[Text shown]
Besides climbing walls and fancy housing, any college or university wanting to compete in the academic arms race for students must offer attractive study abroad programs.

Originally a province of foreign language students or a modest number of affluent young people, study abroad is viewed as a necessity, and a number of schools require some education abroad.

For example, the business school at my midquality state university (Ohio University) pressures all its students to have some foreign exposure, although some programs are short—a few weeks in length.

Falling transportation and communication costs have greatly expanded international economic and cultural interchanges, and it’s hard to be against young Americans’ exposure to non-U.S. culture. My wife and I have led student educational tours or study programs in Europe frequently over the last 44 years.

Yet some reasons for student foreign travel are questionable on both educational and economic grounds. Study abroad is a marketing tool and in some cases a cash cow for universities. Educationally, the programs have long had a reputation for offering little intellectual content or academic rigor, and minimal language or cultural immersion.

[Dataset excerpt]

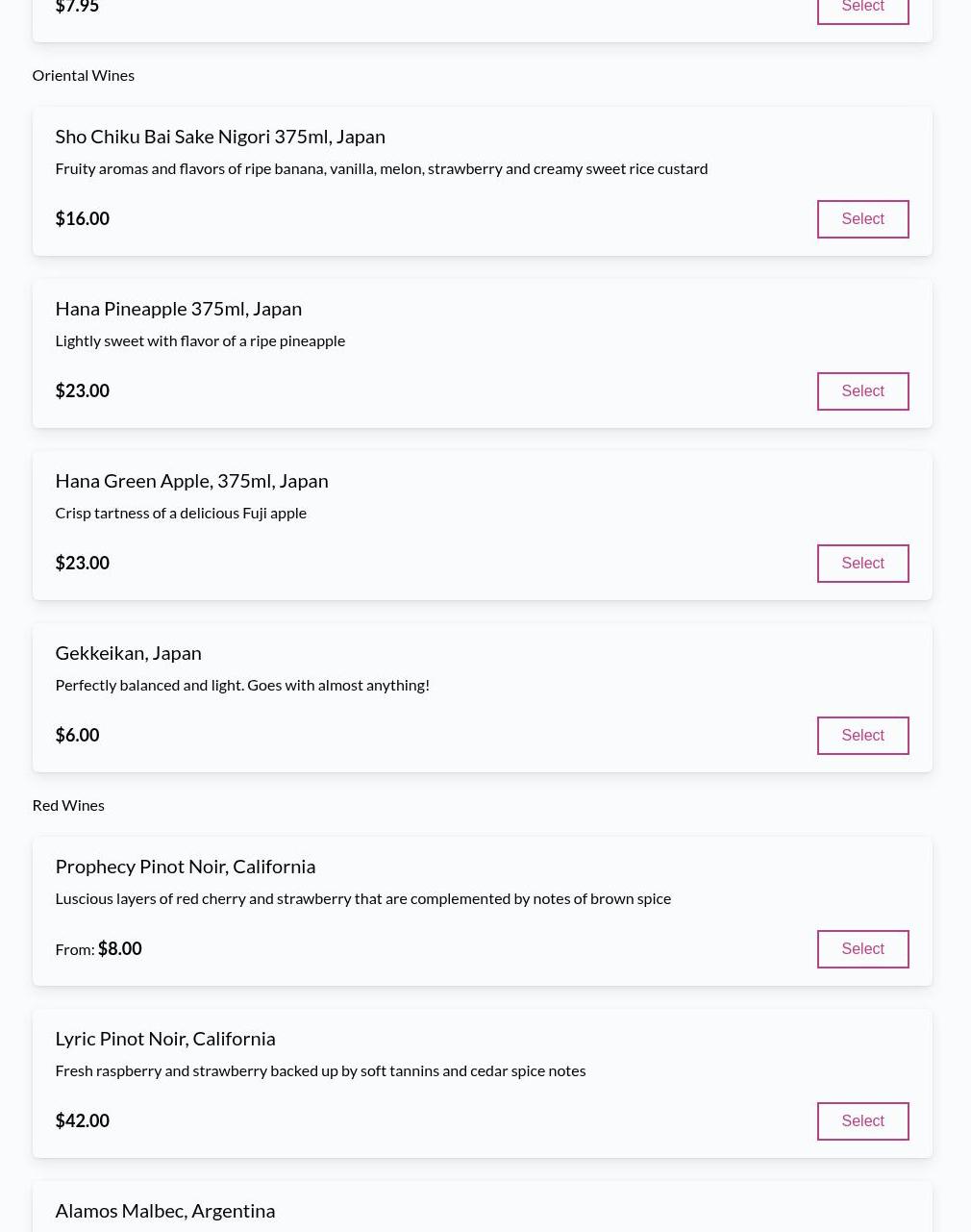Open the Alamos Malbec, Argentina item

(164, 1210)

[Required tasks]
A - In the study abroad text, for how many years has the writer, together with the writer's wife, led student educational tours or study programs in Europe?
B - Continue the study abroad text from the point where it ends.

[Task-by-task outputs]
A - 44 years.

B -
A Financial Racket

American schools occasionally make arrangements with an institution in a foreign country, collect the American tuition fee, and sometimes additional state government subsidies. For all the talk about promoting global awareness and cultural diversity, these programs are arguably a financial racket. They free up space in dorms and classrooms on the home campus for other “customers,” and are a marketing tool to convince parents (sometimes incorrectly) that their children are getting a superior education.

Unfortunately, the pressures to study abroad are only increasing. Employers are starting to expect that experience to appear on resumes of college graduates. It’s part of the same credential creep that saw employers put “college degree preferred” on postings for low-skill positions—bartenders, janitors and the like—to help winnow down the applicant pool to manageable size. Jobs that might have required a basic degree—as in occupational therapy, or elementary school teaching—prefer or may demand a master’s degree, or even doctorates.

On the whole, we are raising the cost of becoming eligible for managerial, technical and professional jobs that historically have gone to college graduates. Even within the spectrum of college graduates, relatively poor or middle income graduates of state schools increasingly compete for mediocre jobs, while those attending elite private schools or who augment their education with expensive overseas programs are given an advantage that on objective grounds based on the student’s inherent talents and past performance are not truly justified.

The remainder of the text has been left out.